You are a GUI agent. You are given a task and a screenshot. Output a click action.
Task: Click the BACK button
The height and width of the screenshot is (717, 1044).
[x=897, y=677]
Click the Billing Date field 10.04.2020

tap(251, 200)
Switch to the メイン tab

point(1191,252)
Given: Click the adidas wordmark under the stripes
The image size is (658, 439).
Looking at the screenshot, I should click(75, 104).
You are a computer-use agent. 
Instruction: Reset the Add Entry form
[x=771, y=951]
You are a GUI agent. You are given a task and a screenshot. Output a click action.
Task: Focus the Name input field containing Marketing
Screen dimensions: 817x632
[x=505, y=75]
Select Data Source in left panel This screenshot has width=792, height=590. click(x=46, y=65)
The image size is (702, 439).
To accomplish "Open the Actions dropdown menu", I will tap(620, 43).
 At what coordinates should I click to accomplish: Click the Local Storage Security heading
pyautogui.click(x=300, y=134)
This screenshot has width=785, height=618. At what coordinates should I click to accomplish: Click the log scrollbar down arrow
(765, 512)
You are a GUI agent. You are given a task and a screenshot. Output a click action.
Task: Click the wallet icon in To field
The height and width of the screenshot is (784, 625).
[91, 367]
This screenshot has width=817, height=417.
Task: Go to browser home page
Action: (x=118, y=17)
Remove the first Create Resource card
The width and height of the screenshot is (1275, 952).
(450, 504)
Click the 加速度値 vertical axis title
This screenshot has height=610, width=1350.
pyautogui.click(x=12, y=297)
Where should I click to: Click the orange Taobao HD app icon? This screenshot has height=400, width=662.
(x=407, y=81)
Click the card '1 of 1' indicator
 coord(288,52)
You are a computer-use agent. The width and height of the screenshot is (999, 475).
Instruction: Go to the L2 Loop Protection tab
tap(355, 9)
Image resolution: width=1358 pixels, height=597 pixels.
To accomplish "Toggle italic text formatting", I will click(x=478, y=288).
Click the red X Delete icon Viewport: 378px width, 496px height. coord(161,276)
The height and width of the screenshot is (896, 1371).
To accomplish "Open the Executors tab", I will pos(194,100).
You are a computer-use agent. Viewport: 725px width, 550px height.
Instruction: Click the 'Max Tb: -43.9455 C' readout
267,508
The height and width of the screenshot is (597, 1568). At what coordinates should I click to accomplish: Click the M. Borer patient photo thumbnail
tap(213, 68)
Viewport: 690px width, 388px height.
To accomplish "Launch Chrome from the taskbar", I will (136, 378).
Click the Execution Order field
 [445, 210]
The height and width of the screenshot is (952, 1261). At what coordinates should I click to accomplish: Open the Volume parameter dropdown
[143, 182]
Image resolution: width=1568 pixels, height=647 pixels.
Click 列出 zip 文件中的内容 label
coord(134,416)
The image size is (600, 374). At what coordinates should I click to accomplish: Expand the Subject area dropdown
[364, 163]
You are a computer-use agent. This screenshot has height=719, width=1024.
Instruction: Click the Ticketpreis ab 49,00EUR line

········

TASK OBJECTIVE: Quote the whole listing above, leaving nothing out.

PROBLEM SOLUTION:
You are a GUI agent. You are given a task and a screenshot. Output a click action.
Task: Click the BACK button
The height and width of the screenshot is (717, 1044).
[x=897, y=677]
Click the Billing Date field 10.04.2020

tap(251, 200)
Switch to the メイン tab

point(1191,252)
Given: Click the adidas wordmark under the stripes
The image size is (658, 439).
Looking at the screenshot, I should click(75, 104).
You are a computer-use agent. 
Instruction: Reset the Add Entry form
[x=771, y=951]
You are a GUI agent. You are given a task and a screenshot. Output a click action.
Task: Focus the Name input field containing Marketing
Screen dimensions: 817x632
[x=505, y=75]
Select Data Source in left panel This screenshot has width=792, height=590. click(x=46, y=65)
The image size is (702, 439).
To accomplish "Open the Actions dropdown menu", I will tap(620, 43).
 At what coordinates should I click to accomplish: Click the Local Storage Security heading
pyautogui.click(x=300, y=134)
This screenshot has width=785, height=618. At what coordinates should I click to accomplish: Click the log scrollbar down arrow
(765, 512)
You are a GUI agent. You are given a task and a screenshot. Output a click action.
Task: Click the wallet icon in To field
The height and width of the screenshot is (784, 625).
[91, 367]
This screenshot has width=817, height=417.
Task: Go to browser home page
Action: (x=118, y=17)
Remove the first Create Resource card
The width and height of the screenshot is (1275, 952).
(450, 504)
Click the 加速度値 vertical axis title
This screenshot has height=610, width=1350.
pyautogui.click(x=12, y=297)
Where should I click to: Click the orange Taobao HD app icon? This screenshot has height=400, width=662.
(x=407, y=81)
Click the card '1 of 1' indicator
 coord(288,52)
You are a computer-use agent. The width and height of the screenshot is (999, 475).
Instruction: Go to the L2 Loop Protection tab
tap(355, 9)
Image resolution: width=1358 pixels, height=597 pixels.
To accomplish "Toggle italic text formatting", I will click(x=478, y=288).
Click the red X Delete icon Viewport: 378px width, 496px height. coord(161,276)
The height and width of the screenshot is (896, 1371).
To accomplish "Open the Executors tab", I will pos(194,100).
You are a computer-use agent. Viewport: 725px width, 550px height.
Instruction: Click the 'Max Tb: -43.9455 C' readout
267,508
The height and width of the screenshot is (597, 1568). At what coordinates should I click to accomplish: Click the M. Borer patient photo thumbnail
tap(213, 68)
Viewport: 690px width, 388px height.
To accomplish "Launch Chrome from the taskbar", I will (136, 378).
Click the Execution Order field
 [445, 210]
The height and width of the screenshot is (952, 1261). At what coordinates should I click to accomplish: Open the Volume parameter dropdown
[143, 182]
Image resolution: width=1568 pixels, height=647 pixels.
Click 列出 zip 文件中的内容 label
coord(134,416)
The image size is (600, 374). At what coordinates should I click to accomplish: Expand the Subject area dropdown
[364, 163]
You are a computer-use agent. This screenshot has height=719, width=1024.
Instruction: Click the Ticketpreis ab 49,00EUR line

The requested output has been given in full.